40. Mümin Suresi 83. ayet Ali Bulaç Kur'an-ı Kerim ve Türkçe Anlamı

Resulleri kendilerine apaçık belgeler getirdiği zaman, onlar, yanlarında olan ilimden dolayı sevinip böbürlendiler de, kendisini alay konusu edindikleri şey, onları sarıp kuşatıverdi.
فَلَمَّا جَٓاءَتْهُمْ رُسُلُهُمْ بِالْبَيِّنَاتِ فَرِحُوا بِمَا عِنْدَهُمْ مِنَ الْعِلْمِ وَحَاقَ بِهِمْ مَا كَانُوا بِه۪ يَسْتَهْزِؤُ۫نَ
Fe lemma caethum rusuluhum bil beyyinati ferihu bima indehum minel ilmi ve haka bihim ma kanu bihi yestehziun.
Ayetbul | Kuran Mealleri | Quran | Mümin suresi 83. ayet

Ali Bulaç Kur'an-ı Kerim ve Türkçe Anlamı
Resulleri kendilerine apaçık belgeler getirdiği zaman, onlar, yanlarında olan ilimden dolayı sevinip böbürlendiler de, kendisini alay konusu edindikleri şey, onları sarıp kuşatıverdi.
Ahmed Hulusi Türkçe Kur'an Çözümü
Rasulleri onlara apaçık deliller olarak geldiklerinde, onlar kendi bildiklerine dayanarak sevinip şımardılar! Alay etmekte oldukları şey onları kuşatmıştır!

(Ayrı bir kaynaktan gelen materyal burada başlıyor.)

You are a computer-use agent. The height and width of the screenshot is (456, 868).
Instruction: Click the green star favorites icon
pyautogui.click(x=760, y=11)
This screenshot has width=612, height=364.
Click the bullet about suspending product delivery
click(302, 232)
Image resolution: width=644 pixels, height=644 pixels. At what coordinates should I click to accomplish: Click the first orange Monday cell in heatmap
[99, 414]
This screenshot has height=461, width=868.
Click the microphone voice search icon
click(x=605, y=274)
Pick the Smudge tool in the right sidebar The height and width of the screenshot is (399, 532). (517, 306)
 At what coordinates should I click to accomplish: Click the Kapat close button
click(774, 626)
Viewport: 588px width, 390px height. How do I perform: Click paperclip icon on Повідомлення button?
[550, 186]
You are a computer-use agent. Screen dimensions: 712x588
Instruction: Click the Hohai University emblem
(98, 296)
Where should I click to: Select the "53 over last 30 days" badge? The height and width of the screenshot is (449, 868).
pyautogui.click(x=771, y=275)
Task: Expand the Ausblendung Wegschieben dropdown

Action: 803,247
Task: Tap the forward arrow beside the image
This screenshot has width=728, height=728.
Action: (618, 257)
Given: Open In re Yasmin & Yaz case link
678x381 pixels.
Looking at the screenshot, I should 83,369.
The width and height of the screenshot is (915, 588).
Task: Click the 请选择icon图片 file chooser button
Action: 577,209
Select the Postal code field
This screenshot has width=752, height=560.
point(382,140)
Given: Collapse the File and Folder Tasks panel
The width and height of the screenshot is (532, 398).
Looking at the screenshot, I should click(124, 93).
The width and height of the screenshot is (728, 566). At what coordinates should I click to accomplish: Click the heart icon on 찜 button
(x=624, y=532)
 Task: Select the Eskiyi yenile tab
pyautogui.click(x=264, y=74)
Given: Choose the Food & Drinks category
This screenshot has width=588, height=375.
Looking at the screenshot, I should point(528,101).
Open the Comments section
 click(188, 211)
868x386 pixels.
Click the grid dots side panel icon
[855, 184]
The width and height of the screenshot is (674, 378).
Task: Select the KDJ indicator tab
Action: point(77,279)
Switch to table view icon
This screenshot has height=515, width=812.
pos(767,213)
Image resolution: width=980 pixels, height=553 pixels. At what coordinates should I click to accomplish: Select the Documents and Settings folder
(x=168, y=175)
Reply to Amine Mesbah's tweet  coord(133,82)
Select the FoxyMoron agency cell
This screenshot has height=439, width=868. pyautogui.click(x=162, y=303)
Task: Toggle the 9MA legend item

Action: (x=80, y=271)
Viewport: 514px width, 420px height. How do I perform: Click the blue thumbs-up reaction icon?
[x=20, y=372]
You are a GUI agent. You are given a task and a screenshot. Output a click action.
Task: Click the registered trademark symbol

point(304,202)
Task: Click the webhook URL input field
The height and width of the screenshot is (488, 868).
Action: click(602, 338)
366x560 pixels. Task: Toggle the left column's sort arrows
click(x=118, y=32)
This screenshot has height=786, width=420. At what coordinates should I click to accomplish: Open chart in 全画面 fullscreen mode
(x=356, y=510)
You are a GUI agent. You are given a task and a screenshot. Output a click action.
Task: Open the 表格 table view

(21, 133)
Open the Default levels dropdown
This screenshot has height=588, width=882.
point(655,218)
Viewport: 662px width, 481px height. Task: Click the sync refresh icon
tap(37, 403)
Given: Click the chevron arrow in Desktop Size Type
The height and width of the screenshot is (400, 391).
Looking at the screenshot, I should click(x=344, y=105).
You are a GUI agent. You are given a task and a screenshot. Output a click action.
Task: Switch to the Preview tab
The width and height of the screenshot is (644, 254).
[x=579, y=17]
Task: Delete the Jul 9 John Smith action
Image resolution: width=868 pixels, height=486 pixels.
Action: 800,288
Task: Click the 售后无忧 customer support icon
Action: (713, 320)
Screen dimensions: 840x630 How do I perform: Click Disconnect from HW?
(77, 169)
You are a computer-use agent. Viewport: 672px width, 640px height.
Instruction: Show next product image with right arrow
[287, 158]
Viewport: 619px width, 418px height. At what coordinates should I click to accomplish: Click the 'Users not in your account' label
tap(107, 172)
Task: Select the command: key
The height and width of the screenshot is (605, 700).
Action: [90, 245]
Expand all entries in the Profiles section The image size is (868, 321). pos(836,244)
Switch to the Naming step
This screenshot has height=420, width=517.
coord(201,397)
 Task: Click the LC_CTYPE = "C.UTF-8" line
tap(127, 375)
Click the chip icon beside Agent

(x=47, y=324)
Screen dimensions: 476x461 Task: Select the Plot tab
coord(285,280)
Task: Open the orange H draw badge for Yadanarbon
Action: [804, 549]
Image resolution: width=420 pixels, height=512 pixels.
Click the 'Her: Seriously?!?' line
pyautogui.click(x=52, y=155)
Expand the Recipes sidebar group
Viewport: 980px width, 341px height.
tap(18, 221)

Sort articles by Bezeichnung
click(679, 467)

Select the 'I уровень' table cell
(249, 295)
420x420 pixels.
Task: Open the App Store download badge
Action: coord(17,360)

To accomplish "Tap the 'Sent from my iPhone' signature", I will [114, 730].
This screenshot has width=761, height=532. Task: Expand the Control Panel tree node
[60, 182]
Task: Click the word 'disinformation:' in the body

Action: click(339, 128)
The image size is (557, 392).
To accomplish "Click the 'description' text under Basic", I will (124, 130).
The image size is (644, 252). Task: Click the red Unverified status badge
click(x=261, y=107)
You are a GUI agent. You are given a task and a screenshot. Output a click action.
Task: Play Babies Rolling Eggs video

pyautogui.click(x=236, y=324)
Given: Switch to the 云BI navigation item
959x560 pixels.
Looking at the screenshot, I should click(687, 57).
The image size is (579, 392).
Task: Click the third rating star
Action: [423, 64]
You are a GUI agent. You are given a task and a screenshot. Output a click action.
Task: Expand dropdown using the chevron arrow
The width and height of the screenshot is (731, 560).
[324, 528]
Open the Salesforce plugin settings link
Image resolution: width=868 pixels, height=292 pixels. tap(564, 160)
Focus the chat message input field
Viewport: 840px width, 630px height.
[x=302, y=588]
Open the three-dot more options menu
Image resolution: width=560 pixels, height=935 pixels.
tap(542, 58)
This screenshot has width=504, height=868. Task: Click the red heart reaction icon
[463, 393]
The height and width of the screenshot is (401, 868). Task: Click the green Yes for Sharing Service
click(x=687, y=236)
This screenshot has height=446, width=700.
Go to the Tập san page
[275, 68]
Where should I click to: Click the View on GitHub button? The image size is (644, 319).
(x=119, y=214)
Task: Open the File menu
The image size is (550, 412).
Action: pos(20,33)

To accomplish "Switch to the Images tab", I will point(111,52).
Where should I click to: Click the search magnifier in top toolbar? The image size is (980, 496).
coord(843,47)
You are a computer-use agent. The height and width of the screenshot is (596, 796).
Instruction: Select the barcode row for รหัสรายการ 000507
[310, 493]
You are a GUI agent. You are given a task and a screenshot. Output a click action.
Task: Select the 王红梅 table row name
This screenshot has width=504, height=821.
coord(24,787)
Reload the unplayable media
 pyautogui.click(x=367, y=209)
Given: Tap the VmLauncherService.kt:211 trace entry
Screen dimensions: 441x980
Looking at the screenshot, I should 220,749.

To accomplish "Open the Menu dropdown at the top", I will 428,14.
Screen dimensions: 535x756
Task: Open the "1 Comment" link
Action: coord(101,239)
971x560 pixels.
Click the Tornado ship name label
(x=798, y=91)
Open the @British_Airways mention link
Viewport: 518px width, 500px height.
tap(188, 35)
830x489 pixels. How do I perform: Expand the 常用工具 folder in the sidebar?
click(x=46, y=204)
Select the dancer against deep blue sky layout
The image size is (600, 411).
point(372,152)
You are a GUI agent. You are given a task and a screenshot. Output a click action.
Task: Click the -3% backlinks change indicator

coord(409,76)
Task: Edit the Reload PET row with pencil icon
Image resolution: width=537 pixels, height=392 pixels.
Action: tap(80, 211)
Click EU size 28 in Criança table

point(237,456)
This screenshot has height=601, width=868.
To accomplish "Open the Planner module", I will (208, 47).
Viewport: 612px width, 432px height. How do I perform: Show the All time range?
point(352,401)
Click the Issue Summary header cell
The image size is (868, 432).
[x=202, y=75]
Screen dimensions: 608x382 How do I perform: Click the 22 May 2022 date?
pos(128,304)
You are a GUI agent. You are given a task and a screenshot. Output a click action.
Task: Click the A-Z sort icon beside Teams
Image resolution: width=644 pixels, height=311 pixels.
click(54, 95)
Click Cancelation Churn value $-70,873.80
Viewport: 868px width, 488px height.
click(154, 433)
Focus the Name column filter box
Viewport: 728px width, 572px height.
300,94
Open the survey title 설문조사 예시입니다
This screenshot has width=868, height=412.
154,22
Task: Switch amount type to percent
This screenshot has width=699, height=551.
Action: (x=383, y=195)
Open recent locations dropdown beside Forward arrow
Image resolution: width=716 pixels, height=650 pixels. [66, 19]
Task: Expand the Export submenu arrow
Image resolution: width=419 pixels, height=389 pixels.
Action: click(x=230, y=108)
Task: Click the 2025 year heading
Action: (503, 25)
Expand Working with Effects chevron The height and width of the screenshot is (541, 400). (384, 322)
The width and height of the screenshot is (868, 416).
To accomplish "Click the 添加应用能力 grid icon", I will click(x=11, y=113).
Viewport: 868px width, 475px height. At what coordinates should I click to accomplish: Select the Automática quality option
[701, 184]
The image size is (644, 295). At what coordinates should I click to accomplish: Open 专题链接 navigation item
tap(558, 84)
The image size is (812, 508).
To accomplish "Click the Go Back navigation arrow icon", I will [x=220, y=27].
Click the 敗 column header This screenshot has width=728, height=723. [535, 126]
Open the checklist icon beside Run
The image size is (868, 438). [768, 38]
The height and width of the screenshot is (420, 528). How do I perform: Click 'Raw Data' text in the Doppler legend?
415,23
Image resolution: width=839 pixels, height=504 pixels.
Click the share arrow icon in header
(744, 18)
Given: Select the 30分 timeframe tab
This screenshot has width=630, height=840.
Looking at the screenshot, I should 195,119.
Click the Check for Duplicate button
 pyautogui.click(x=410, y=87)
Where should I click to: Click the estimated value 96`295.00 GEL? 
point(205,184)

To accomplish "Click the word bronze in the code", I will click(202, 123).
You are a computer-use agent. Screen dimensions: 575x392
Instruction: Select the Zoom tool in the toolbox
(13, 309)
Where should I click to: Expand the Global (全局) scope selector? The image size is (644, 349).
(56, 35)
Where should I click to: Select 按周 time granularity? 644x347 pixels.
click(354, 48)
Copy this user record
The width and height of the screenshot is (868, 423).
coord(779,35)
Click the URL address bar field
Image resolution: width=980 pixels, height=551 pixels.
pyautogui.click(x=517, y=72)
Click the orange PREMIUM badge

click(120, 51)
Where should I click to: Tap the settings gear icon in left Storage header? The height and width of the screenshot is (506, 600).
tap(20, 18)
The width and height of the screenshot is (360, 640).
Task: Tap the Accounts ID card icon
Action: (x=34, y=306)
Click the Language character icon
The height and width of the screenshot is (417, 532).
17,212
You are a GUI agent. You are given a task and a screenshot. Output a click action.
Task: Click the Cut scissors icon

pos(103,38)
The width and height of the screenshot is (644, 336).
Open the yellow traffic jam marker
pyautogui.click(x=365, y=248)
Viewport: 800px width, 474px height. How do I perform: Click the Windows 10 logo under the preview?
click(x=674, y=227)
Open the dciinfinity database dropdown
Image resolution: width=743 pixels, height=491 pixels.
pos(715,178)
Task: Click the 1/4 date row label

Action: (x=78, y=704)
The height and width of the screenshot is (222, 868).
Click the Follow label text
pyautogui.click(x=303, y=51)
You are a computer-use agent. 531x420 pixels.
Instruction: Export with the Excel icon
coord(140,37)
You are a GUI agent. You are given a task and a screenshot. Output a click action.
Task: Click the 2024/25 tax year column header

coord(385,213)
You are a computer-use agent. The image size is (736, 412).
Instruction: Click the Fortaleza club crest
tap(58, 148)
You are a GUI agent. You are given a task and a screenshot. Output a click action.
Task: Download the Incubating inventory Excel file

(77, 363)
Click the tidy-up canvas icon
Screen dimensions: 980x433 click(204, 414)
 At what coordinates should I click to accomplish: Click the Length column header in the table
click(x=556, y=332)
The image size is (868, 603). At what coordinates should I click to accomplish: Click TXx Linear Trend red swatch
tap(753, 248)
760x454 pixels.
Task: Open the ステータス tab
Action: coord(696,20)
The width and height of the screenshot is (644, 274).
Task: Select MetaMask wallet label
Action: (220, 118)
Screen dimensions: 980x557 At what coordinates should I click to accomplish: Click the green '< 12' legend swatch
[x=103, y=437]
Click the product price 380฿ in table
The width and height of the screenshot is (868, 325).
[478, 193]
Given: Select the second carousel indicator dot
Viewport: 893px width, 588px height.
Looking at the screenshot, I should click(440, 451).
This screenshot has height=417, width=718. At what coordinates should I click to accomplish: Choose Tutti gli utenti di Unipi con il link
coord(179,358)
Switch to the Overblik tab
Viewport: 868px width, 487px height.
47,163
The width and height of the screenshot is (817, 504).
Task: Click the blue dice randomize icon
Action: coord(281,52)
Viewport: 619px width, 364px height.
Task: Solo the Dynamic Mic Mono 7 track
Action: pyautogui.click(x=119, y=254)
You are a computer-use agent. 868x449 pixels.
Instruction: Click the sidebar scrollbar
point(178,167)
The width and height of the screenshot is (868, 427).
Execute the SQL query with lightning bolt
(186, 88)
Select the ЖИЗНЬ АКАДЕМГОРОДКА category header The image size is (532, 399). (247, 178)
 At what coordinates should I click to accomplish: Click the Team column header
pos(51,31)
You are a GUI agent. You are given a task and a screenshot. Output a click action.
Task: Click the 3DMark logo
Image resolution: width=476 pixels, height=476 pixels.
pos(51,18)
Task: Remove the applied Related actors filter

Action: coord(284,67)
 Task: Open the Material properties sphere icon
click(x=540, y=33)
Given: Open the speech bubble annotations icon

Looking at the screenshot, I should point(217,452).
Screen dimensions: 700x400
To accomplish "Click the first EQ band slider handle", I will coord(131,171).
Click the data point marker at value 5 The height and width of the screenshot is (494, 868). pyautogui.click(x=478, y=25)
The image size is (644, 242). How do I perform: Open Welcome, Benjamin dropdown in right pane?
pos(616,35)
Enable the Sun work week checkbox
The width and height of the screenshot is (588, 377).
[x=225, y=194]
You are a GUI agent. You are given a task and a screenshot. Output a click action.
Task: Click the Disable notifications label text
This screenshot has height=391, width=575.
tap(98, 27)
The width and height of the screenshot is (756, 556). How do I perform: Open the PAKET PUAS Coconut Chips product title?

Bayraktar Bayraklı Yeni Bir Anlayışın Işığında Kur'an Meali
Peygamberleri onlara apaçık deliller getirdiklerinde, kendi bildikleri ile şımarmışlar ve alay ettikleri azap kendilerini çepeçevre kuşatmıştı.
Diyanet İşleri Kur'an-ı Kerim Türkçe Meali
Peygamberleri onlara apaçık deliller getirince, sahip oldukları bilgi ile şımardılar (ve onları alaya aldılar). Sonunda alaya almakta oldukları şey kendilerini sarıverdi.
Edip Yüksel (Eski Baskı) Mesaj: Kuran Çevirisi
Elçileri apaçık kanıtlarla kendilerine vardıklarında, yanlarındaki bilgiyle gururlandılar. Alaya aldıkları şey kendilerini sarıverdi.
Elmalılı Hamdi Yazır Kur'an-ı Kerim ve Yüce Meali
Çünkü onlara Peygamberleri beyyinelerle geldikleri vakıt kendilerinde bulunan ılme güvendiler de o istihza ettikleri şey kendilerini kuşatıverdi
Elmalılı (sadeleştirilmiş)
Çünkü onlara peygamberleri açık delillerle geldiği zaman, kendilerinde bulunan ilme güvendiler de alay ettikleri şey kendilerini kuşatıverdi.
Gültekin Onan
Resulleri kendilerine apaçık belgeler getirdiği zaman onlar, yanlarında olan ilimden dolayı sevinip böbürlendiler de, kendisini alay konusu edindikleri şey, onları sarıp kuşatıverdi.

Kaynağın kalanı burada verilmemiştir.